Stephen Hawking and Thomas Hertog have a new paper out, called Populating the Landscape: A Top Down Approach. It contains his version of the anthropic landscape idea, based on his “no-boundary” idea of quantum cosmology (sometimes also referred to as the “Hartle-Hawking wavefunction”), and he refers to it as “top-down cosmology”.
Here’s part of the summary:
In a top down approach one computes amplitudes for alternative histories of the universe with final boundary conditions only. The boundary conditions act as late time constraints on the alternatives and select the subclass of histories that contribute to the amplitude of interest.

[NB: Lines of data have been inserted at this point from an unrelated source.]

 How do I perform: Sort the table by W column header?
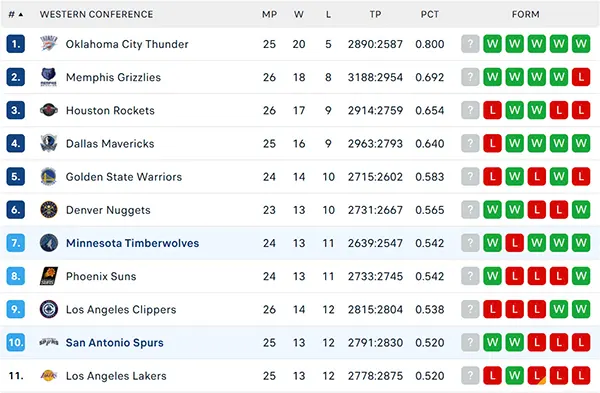(x=299, y=15)
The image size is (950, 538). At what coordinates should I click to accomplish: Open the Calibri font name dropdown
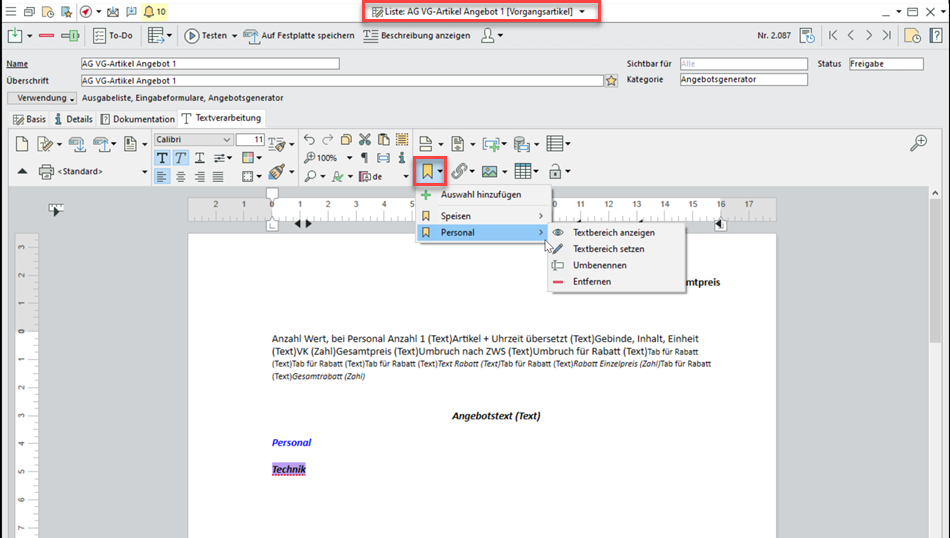[227, 140]
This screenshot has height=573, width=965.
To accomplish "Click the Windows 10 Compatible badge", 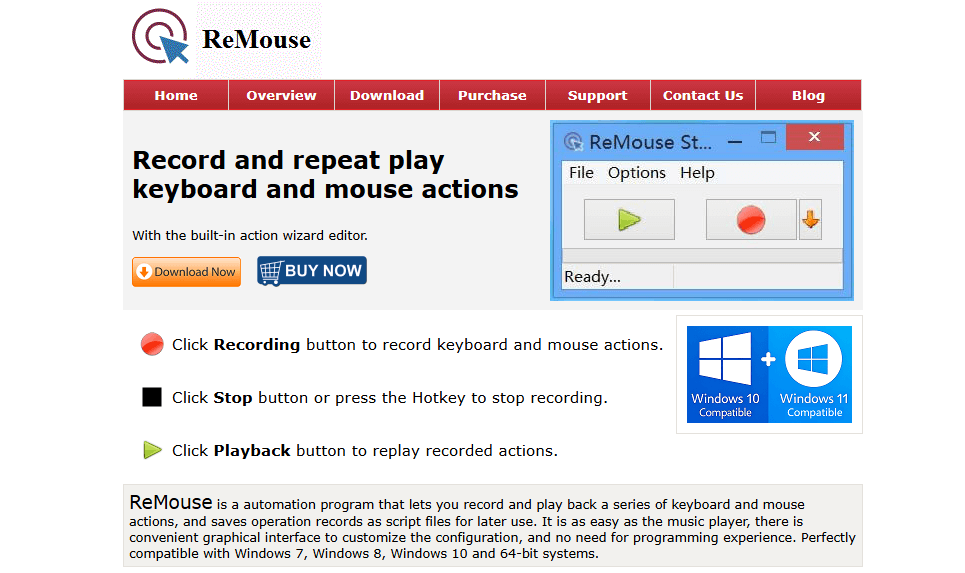I will 726,374.
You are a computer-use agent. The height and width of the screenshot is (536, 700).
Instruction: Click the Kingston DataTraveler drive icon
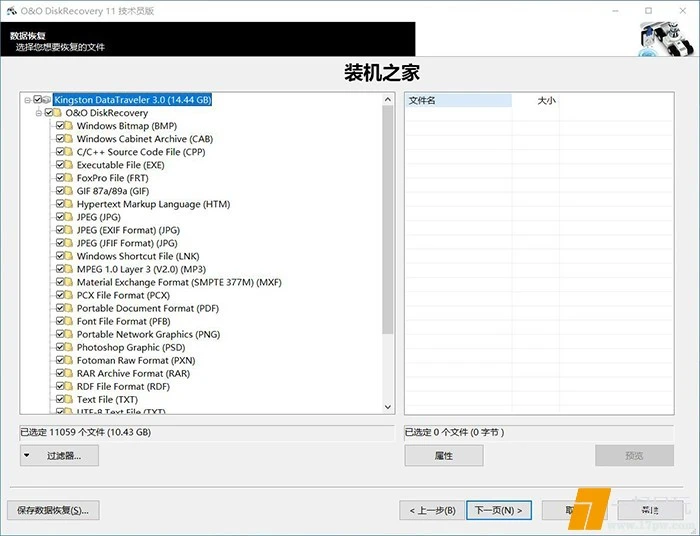coord(47,100)
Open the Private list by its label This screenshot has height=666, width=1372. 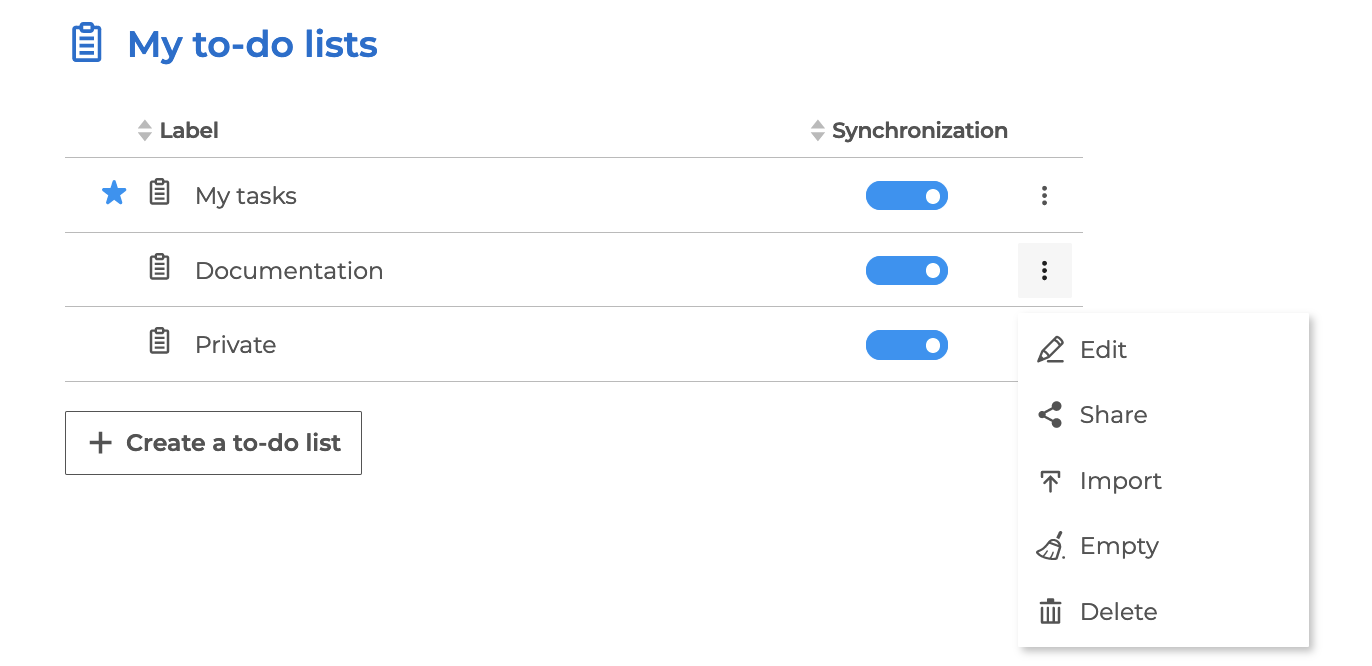coord(235,345)
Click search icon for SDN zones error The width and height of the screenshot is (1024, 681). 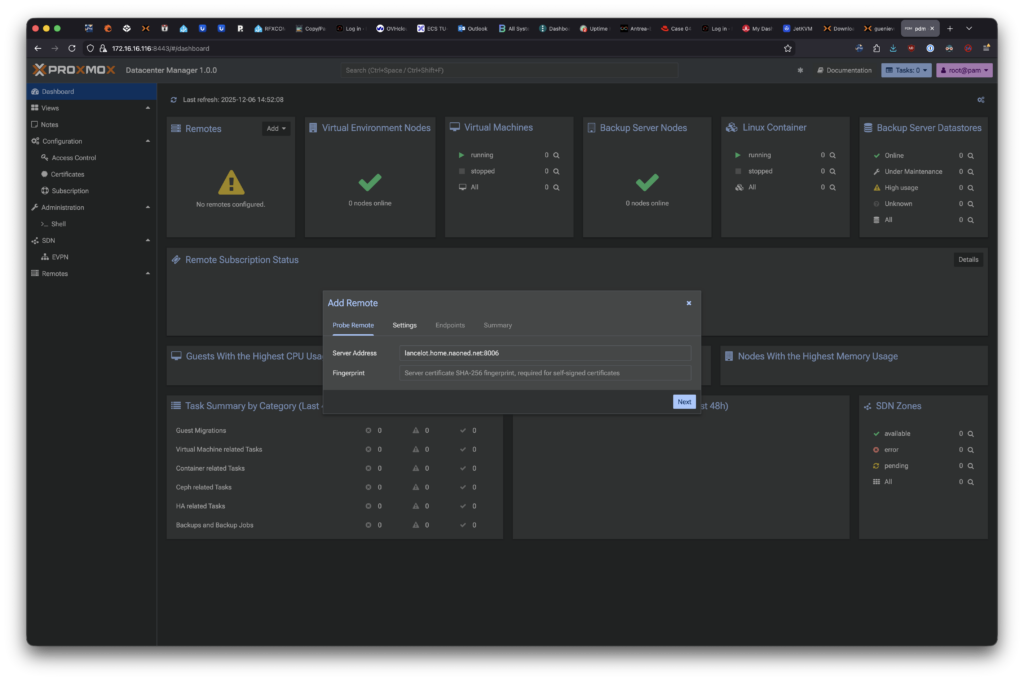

This enables one to test the proposal, by searching among the conditional probabilities for predictions of future observations with probabilities near one. In top down cosmology the histories of the universe thus depend on the precise question asked, i.e. on the set of constraints that one imposes…
The top down approach we have described leads to a profoundly different view of cosmology, and the relation between cause and effect. Top down cosmology is a framework in which one essentially traces the histories backwards, from a spacelike surface at the present time. The no boundary histories of the universe thus depend on what is being observed, contrary to the usual idea that the universe has a unique, observer independent history. In some sense no boundary initial conditions represent a sum over all possible initial states. This is in sharp contrast with the bottom-up approach, where one assumes there is a single history with a well defined starting point and evolution.
and
We have also discussed the anthropic principle. This can be implemented in top down cosmology, through the specification of final boundary conditions that select histories where life emerges. Anthropic reasoning within the top down approach is reasonably well-defined, and useful to the extent that it provides a qualitative understanding for the origin of certain late time conditions that one finds are needed in top down cosmology.
I haven’t completely understood this yet, especially the author’s claims that they can use these ideas to say something about the shape of primordial fluctuation spectra, but the whole thing doesn’t sound obviously any more promising than other approaches to the anthropic landscape. Here, as usual, I agree with Lubos’s comments on this. But despite this, he seems to have removed me from his blogroll. My feelings are hurt.